→ **Exercise objective**:
Can you swap every "hamburger" in the rows below for "three-line" and leave everything else untouched?

[Material supplied start]

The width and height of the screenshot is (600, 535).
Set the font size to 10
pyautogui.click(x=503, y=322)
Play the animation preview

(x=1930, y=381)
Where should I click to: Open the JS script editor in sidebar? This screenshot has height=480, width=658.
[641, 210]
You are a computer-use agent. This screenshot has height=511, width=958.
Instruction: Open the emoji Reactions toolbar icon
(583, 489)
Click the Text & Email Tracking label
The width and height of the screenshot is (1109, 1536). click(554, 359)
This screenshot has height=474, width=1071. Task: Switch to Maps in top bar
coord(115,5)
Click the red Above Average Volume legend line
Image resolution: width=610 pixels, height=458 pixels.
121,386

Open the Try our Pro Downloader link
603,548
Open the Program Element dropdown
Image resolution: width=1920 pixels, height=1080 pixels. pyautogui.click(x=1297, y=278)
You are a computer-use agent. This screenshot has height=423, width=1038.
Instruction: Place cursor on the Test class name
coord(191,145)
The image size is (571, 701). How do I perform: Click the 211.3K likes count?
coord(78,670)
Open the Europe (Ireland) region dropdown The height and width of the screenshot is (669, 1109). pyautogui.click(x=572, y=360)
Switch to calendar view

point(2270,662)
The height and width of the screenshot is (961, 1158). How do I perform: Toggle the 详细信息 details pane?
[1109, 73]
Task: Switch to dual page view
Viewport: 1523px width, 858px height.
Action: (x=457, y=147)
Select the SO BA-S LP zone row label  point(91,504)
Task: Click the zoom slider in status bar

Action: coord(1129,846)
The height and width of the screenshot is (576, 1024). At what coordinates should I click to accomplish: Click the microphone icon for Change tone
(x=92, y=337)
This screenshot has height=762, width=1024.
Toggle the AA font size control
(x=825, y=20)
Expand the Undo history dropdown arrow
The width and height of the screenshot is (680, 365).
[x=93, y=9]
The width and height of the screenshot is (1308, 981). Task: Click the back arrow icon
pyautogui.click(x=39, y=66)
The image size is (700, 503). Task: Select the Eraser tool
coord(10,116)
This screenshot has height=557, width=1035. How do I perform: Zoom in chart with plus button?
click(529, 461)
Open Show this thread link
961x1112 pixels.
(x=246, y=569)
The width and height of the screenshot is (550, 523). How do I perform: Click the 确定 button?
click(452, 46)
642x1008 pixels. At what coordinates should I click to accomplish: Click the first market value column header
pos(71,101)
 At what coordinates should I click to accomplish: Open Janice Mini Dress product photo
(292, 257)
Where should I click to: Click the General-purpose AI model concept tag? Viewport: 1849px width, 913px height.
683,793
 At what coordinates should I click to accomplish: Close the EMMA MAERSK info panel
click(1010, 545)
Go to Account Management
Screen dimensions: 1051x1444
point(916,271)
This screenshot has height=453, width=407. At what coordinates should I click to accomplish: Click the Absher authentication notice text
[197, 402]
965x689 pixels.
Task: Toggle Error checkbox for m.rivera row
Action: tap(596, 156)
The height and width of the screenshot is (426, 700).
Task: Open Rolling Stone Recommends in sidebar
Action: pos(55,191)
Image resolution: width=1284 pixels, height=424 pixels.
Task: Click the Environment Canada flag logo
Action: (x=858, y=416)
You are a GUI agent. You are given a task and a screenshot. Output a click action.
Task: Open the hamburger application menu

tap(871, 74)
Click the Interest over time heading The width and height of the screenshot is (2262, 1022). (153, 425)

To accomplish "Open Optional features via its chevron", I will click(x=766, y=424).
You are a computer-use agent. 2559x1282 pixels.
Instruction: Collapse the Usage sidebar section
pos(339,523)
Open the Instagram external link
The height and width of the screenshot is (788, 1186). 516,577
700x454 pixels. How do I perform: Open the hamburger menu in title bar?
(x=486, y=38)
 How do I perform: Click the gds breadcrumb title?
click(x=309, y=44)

[Material supplied end]

→ **The response**:
The width and height of the screenshot is (600, 535).
Set the font size to 10
pyautogui.click(x=503, y=322)
Play the animation preview

(x=1930, y=381)
Where should I click to: Open the JS script editor in sidebar? This screenshot has height=480, width=658.
[641, 210]
You are a computer-use agent. This screenshot has height=511, width=958.
Instruction: Open the emoji Reactions toolbar icon
(583, 489)
Click the Text & Email Tracking label
The width and height of the screenshot is (1109, 1536). click(554, 359)
This screenshot has height=474, width=1071. Task: Switch to Maps in top bar
coord(115,5)
Click the red Above Average Volume legend line
Image resolution: width=610 pixels, height=458 pixels.
121,386

Open the Try our Pro Downloader link
603,548
Open the Program Element dropdown
Image resolution: width=1920 pixels, height=1080 pixels. pyautogui.click(x=1297, y=278)
You are a computer-use agent. This screenshot has height=423, width=1038.
Instruction: Place cursor on the Test class name
coord(191,145)
The image size is (571, 701). How do I perform: Click the 211.3K likes count?
coord(78,670)
Open the Europe (Ireland) region dropdown The height and width of the screenshot is (669, 1109). pyautogui.click(x=572, y=360)
Switch to calendar view

point(2270,662)
The height and width of the screenshot is (961, 1158). How do I perform: Toggle the 详细信息 details pane?
[1109, 73]
Task: Switch to dual page view
Viewport: 1523px width, 858px height.
Action: (x=457, y=147)
Select the SO BA-S LP zone row label  point(91,504)
Task: Click the zoom slider in status bar

Action: coord(1129,846)
The height and width of the screenshot is (576, 1024). At what coordinates should I click to accomplish: Click the microphone icon for Change tone
(x=92, y=337)
This screenshot has height=762, width=1024.
Toggle the AA font size control
(x=825, y=20)
Expand the Undo history dropdown arrow
The width and height of the screenshot is (680, 365).
[x=93, y=9]
The width and height of the screenshot is (1308, 981). Task: Click the back arrow icon
pyautogui.click(x=39, y=66)
The image size is (700, 503). Task: Select the Eraser tool
coord(10,116)
This screenshot has height=557, width=1035. How do I perform: Zoom in chart with plus button?
click(529, 461)
Open Show this thread link
961x1112 pixels.
(x=246, y=569)
The width and height of the screenshot is (550, 523). How do I perform: Click the 确定 button?
click(452, 46)
642x1008 pixels. At what coordinates should I click to accomplish: Click the first market value column header
pos(71,101)
 At what coordinates should I click to accomplish: Open Janice Mini Dress product photo
(292, 257)
Where should I click to: Click the General-purpose AI model concept tag? Viewport: 1849px width, 913px height.
683,793
 At what coordinates should I click to accomplish: Close the EMMA MAERSK info panel
click(1010, 545)
Go to Account Management
Screen dimensions: 1051x1444
point(916,271)
This screenshot has height=453, width=407. At what coordinates should I click to accomplish: Click the Absher authentication notice text
[197, 402]
965x689 pixels.
Task: Toggle Error checkbox for m.rivera row
Action: tap(596, 156)
The height and width of the screenshot is (426, 700).
Task: Open Rolling Stone Recommends in sidebar
Action: pos(55,191)
Image resolution: width=1284 pixels, height=424 pixels.
Task: Click the Environment Canada flag logo
Action: (x=858, y=416)
You are a GUI agent. You are given a task and a screenshot. Output a click action.
Task: Open the three-line application menu

tap(871, 74)
Click the Interest over time heading The width and height of the screenshot is (2262, 1022). (153, 425)

To accomplish "Open Optional features via its chevron", I will click(x=766, y=424).
You are a computer-use agent. 2559x1282 pixels.
Instruction: Collapse the Usage sidebar section
pos(339,523)
Open the Instagram external link
The height and width of the screenshot is (788, 1186). 516,577
700x454 pixels. How do I perform: Open the three-line menu in title bar?
(x=486, y=38)
 How do I perform: Click the gds breadcrumb title?
click(x=309, y=44)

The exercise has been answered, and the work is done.